Each week a common theme emerges in my coaching. Often, I find myself responding to similar questions from most of my clients. I figured if it’s happening in my client base, there’s a good chance it is happening in the broader community as well. So, each week, I’ll be sharing these themes & resources with you. This week…
As we settle back into post-holiday, “new normal” life, the theme this week has been resentment.
Lots of us seemed to have a heavy, unsettling period between Thanksgiving and the New Year. Whether it was illness, depression, holiday stress, etc., many report feeling like the bottom dropped out over this period.
Now that the fog has cleared, many are starting to look back and ask, “what the heck was all that?” and resentment is starting to creep in.
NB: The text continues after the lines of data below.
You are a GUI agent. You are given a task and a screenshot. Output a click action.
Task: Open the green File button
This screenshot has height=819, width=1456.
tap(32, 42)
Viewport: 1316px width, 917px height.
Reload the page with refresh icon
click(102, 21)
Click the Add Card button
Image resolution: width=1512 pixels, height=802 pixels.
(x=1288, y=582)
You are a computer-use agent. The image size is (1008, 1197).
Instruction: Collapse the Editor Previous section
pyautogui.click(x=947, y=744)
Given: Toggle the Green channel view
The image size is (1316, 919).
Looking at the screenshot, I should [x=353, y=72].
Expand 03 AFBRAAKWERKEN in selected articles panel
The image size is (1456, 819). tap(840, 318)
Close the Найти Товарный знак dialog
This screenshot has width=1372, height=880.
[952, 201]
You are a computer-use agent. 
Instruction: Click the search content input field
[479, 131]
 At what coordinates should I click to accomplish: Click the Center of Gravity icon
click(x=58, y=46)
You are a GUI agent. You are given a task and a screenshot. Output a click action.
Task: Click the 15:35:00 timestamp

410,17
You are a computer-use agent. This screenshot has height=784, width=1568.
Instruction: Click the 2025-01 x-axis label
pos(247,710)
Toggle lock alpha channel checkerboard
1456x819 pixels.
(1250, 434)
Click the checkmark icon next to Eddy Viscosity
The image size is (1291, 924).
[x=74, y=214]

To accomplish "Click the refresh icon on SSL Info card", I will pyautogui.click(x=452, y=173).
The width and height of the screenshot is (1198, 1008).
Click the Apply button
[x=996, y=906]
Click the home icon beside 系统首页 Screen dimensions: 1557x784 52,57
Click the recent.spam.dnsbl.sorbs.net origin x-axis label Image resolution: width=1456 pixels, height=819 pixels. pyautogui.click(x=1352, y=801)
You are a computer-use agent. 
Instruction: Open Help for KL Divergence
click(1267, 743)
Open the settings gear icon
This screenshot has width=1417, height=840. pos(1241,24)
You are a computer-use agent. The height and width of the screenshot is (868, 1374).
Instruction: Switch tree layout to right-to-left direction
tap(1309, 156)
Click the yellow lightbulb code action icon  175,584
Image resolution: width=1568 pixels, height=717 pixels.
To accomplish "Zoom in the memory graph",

People resenting their adult siblings for various boundaries held over the holidays.
Co-parents resenting the other for the way they handled the holidays with the kids.
Spouses resenting their partner for how “unengaged” (unaffected) they are with the pandemic…
resentment tricks us
The thing about Resentment is that it tricks us into believing that if “that other person” would just change their behavior to reflect our reality, we would be a lot happier.
The reality of resentment is that it is really just showing us what we wish we could be doing, too.
When we can recognize resentment as an invitation for us to join “that other person” in the activity we resent, we actually rise into our own true happiness, rather than requesting the other person to join us in our suffering.
It can be a hard pill to swallow, to put down the sword and not only let the other person off the hook- but THEN JOIN THEM in the behavior we have been condemning. But the relief that shift offers us is exponentially freeing because we release the anger and our suffering.
Are you feeling resentment in your life? What’s possible for you in a shift toward embracing resentment as an invitation?